Work order
Please return all of the records that follow, exactly as written.

Stored records
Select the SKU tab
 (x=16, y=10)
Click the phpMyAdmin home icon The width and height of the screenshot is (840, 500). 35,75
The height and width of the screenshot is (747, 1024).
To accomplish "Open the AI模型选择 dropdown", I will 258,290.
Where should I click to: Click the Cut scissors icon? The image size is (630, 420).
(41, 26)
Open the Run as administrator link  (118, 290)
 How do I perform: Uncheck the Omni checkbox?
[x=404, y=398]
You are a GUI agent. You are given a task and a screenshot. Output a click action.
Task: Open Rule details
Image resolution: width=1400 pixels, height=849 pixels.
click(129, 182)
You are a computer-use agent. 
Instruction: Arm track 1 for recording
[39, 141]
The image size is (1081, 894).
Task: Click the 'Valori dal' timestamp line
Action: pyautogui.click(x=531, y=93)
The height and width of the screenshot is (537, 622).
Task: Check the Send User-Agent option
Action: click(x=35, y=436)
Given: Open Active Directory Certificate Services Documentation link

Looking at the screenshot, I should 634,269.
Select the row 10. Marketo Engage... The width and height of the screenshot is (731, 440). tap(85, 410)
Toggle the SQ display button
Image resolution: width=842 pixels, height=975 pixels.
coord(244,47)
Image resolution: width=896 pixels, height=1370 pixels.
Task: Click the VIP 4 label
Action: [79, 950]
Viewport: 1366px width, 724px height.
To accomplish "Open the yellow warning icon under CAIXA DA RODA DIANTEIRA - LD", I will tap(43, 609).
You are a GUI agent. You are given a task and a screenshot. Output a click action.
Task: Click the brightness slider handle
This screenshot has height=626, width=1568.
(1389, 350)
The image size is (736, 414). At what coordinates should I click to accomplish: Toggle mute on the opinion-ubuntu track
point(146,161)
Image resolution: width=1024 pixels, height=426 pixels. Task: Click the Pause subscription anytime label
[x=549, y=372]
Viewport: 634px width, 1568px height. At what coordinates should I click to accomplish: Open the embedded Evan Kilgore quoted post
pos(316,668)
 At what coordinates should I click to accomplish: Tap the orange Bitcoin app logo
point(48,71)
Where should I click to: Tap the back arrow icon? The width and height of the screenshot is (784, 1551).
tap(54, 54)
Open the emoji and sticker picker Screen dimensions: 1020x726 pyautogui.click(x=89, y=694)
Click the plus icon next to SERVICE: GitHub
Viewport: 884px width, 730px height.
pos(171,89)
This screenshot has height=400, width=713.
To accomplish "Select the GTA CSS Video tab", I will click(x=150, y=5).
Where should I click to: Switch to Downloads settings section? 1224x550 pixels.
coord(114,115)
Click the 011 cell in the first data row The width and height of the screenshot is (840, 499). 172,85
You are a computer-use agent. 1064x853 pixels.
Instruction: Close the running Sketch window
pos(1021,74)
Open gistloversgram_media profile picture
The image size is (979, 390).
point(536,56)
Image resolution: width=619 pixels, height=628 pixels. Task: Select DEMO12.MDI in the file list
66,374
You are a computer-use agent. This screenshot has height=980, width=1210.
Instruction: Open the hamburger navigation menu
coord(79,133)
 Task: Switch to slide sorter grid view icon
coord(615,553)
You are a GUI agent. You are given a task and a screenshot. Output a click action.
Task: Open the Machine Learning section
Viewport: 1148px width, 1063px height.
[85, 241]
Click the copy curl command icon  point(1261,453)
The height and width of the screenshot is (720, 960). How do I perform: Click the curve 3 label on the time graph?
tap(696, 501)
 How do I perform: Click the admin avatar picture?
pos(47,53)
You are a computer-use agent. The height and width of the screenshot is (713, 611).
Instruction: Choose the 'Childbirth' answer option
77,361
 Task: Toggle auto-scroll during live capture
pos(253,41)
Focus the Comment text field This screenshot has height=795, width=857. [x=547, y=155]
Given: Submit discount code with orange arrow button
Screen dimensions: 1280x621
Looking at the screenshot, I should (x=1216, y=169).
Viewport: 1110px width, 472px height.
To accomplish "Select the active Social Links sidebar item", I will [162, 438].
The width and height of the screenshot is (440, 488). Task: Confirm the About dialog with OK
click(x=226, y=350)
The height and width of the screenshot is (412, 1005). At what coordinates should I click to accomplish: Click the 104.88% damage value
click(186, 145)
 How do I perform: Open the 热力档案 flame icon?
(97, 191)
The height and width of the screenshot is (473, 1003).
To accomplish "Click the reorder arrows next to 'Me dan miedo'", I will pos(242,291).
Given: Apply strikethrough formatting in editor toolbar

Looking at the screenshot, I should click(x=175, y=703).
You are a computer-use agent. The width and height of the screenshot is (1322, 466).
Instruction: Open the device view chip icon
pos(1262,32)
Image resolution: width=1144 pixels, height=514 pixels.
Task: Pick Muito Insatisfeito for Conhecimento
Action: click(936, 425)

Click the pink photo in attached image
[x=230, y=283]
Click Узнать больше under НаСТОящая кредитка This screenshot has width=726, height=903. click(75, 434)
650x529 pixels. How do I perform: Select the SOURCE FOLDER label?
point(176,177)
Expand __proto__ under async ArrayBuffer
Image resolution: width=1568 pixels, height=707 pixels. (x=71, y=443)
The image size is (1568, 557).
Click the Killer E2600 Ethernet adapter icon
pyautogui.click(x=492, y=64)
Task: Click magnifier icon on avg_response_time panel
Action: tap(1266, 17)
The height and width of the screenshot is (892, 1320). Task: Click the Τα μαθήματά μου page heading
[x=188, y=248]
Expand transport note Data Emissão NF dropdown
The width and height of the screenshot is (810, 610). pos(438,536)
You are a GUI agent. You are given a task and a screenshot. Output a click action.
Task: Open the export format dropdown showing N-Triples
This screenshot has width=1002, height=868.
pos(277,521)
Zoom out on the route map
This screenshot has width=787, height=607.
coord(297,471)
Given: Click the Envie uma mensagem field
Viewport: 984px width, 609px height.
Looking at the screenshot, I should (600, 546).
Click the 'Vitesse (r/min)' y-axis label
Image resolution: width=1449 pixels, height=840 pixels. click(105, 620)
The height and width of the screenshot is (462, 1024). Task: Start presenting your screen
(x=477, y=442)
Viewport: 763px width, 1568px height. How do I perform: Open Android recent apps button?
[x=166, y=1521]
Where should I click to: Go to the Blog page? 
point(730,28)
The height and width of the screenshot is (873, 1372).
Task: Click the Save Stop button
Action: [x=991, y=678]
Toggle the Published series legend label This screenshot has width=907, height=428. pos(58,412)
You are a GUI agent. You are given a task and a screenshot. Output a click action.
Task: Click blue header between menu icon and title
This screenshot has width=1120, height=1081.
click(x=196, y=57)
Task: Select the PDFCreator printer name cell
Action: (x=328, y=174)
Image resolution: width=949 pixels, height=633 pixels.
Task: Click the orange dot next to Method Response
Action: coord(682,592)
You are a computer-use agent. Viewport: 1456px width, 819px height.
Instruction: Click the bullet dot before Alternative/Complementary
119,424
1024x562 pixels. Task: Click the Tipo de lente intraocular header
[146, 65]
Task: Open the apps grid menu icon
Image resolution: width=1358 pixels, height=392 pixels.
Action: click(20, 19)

Task solution
Select the SKU tab
 (x=16, y=10)
Click the phpMyAdmin home icon The width and height of the screenshot is (840, 500). 35,75
The height and width of the screenshot is (747, 1024).
To accomplish "Open the AI模型选择 dropdown", I will 258,290.
Where should I click to: Click the Cut scissors icon? The image size is (630, 420).
(41, 26)
Open the Run as administrator link  (118, 290)
 How do I perform: Uncheck the Omni checkbox?
[x=404, y=398]
You are a GUI agent. You are given a task and a screenshot. Output a click action.
Task: Open Rule details
Image resolution: width=1400 pixels, height=849 pixels.
click(129, 182)
You are a computer-use agent. 
Instruction: Arm track 1 for recording
[39, 141]
The image size is (1081, 894).
Task: Click the 'Valori dal' timestamp line
Action: pyautogui.click(x=531, y=93)
The height and width of the screenshot is (537, 622).
Task: Check the Send User-Agent option
Action: click(x=35, y=436)
Given: Open Active Directory Certificate Services Documentation link

Looking at the screenshot, I should 634,269.
Select the row 10. Marketo Engage... The width and height of the screenshot is (731, 440). tap(85, 410)
Toggle the SQ display button
Image resolution: width=842 pixels, height=975 pixels.
coord(244,47)
Image resolution: width=896 pixels, height=1370 pixels.
Task: Click the VIP 4 label
Action: [79, 950]
Viewport: 1366px width, 724px height.
To accomplish "Open the yellow warning icon under CAIXA DA RODA DIANTEIRA - LD", I will tap(43, 609).
You are a GUI agent. You are given a task and a screenshot. Output a click action.
Task: Click the brightness slider handle
This screenshot has height=626, width=1568.
(1389, 350)
The image size is (736, 414). At what coordinates should I click to accomplish: Toggle mute on the opinion-ubuntu track
point(146,161)
Image resolution: width=1024 pixels, height=426 pixels. Task: Click the Pause subscription anytime label
[x=549, y=372]
Viewport: 634px width, 1568px height. At what coordinates should I click to accomplish: Open the embedded Evan Kilgore quoted post
pos(316,668)
 At what coordinates should I click to accomplish: Tap the orange Bitcoin app logo
point(48,71)
Where should I click to: Tap the back arrow icon? The width and height of the screenshot is (784, 1551).
tap(54, 54)
Open the emoji and sticker picker Screen dimensions: 1020x726 pyautogui.click(x=89, y=694)
Click the plus icon next to SERVICE: GitHub
Viewport: 884px width, 730px height.
pos(171,89)
This screenshot has height=400, width=713.
To accomplish "Select the GTA CSS Video tab", I will click(x=150, y=5).
Where should I click to: Switch to Downloads settings section? 1224x550 pixels.
coord(114,115)
Click the 011 cell in the first data row The width and height of the screenshot is (840, 499). 172,85
You are a computer-use agent. 1064x853 pixels.
Instruction: Close the running Sketch window
pos(1021,74)
Open gistloversgram_media profile picture
The image size is (979, 390).
point(536,56)
Image resolution: width=619 pixels, height=628 pixels. Task: Select DEMO12.MDI in the file list
66,374
You are a computer-use agent. This screenshot has height=980, width=1210.
Instruction: Open the hamburger navigation menu
coord(79,133)
 Task: Switch to slide sorter grid view icon
coord(615,553)
You are a GUI agent. You are given a task and a screenshot. Output a click action.
Task: Open the Machine Learning section
Viewport: 1148px width, 1063px height.
[85, 241]
Click the copy curl command icon  point(1261,453)
The height and width of the screenshot is (720, 960). How do I perform: Click the curve 3 label on the time graph?
tap(696, 501)
 How do I perform: Click the admin avatar picture?
pos(47,53)
You are a computer-use agent. The height and width of the screenshot is (713, 611).
Instruction: Choose the 'Childbirth' answer option
77,361
 Task: Toggle auto-scroll during live capture
pos(253,41)
Focus the Comment text field This screenshot has height=795, width=857. [x=547, y=155]
Given: Submit discount code with orange arrow button
Screen dimensions: 1280x621
Looking at the screenshot, I should (x=1216, y=169).
Viewport: 1110px width, 472px height.
To accomplish "Select the active Social Links sidebar item", I will [162, 438].
The width and height of the screenshot is (440, 488). Task: Confirm the About dialog with OK
click(x=226, y=350)
The height and width of the screenshot is (412, 1005). At what coordinates should I click to accomplish: Click the 104.88% damage value
click(186, 145)
 How do I perform: Open the 热力档案 flame icon?
(97, 191)
The height and width of the screenshot is (473, 1003).
To accomplish "Click the reorder arrows next to 'Me dan miedo'", I will pos(242,291).
Given: Apply strikethrough formatting in editor toolbar

Looking at the screenshot, I should click(x=175, y=703).
You are a computer-use agent. The width and height of the screenshot is (1322, 466).
Instruction: Open the device view chip icon
pos(1262,32)
Image resolution: width=1144 pixels, height=514 pixels.
Task: Pick Muito Insatisfeito for Conhecimento
Action: click(936, 425)

Click the pink photo in attached image
[x=230, y=283]
Click Узнать больше under НаСТОящая кредитка This screenshot has width=726, height=903. click(75, 434)
650x529 pixels. How do I perform: Select the SOURCE FOLDER label?
point(176,177)
Expand __proto__ under async ArrayBuffer
Image resolution: width=1568 pixels, height=707 pixels. (x=71, y=443)
The image size is (1568, 557).
Click the Killer E2600 Ethernet adapter icon
pyautogui.click(x=492, y=64)
Task: Click magnifier icon on avg_response_time panel
Action: tap(1266, 17)
The height and width of the screenshot is (892, 1320). Task: Click the Τα μαθήματά μου page heading
[x=188, y=248]
Expand transport note Data Emissão NF dropdown
The width and height of the screenshot is (810, 610). pos(438,536)
You are a GUI agent. You are given a task and a screenshot. Output a click action.
Task: Open the export format dropdown showing N-Triples
This screenshot has width=1002, height=868.
pos(277,521)
Zoom out on the route map
This screenshot has width=787, height=607.
coord(297,471)
Given: Click the Envie uma mensagem field
Viewport: 984px width, 609px height.
Looking at the screenshot, I should (600, 546).
Click the 'Vitesse (r/min)' y-axis label
Image resolution: width=1449 pixels, height=840 pixels. click(105, 620)
The height and width of the screenshot is (462, 1024). Task: Start presenting your screen
(x=477, y=442)
Viewport: 763px width, 1568px height. How do I perform: Open Android recent apps button?
[x=166, y=1521]
Where should I click to: Go to the Blog page? 
point(730,28)
The height and width of the screenshot is (873, 1372).
Task: Click the Save Stop button
Action: [x=991, y=678]
Toggle the Published series legend label This screenshot has width=907, height=428. pos(58,412)
You are a GUI agent. You are given a task and a screenshot. Output a click action.
Task: Click blue header between menu icon and title
This screenshot has width=1120, height=1081.
click(x=196, y=57)
Task: Select the PDFCreator printer name cell
Action: (x=328, y=174)
Image resolution: width=949 pixels, height=633 pixels.
Task: Click the orange dot next to Method Response
Action: coord(682,592)
You are a computer-use agent. Viewport: 1456px width, 819px height.
Instruction: Click the bullet dot before Alternative/Complementary
119,424
1024x562 pixels. Task: Click the Tipo de lente intraocular header
[146, 65]
Task: Open the apps grid menu icon
Image resolution: width=1358 pixels, height=392 pixels.
Action: click(20, 19)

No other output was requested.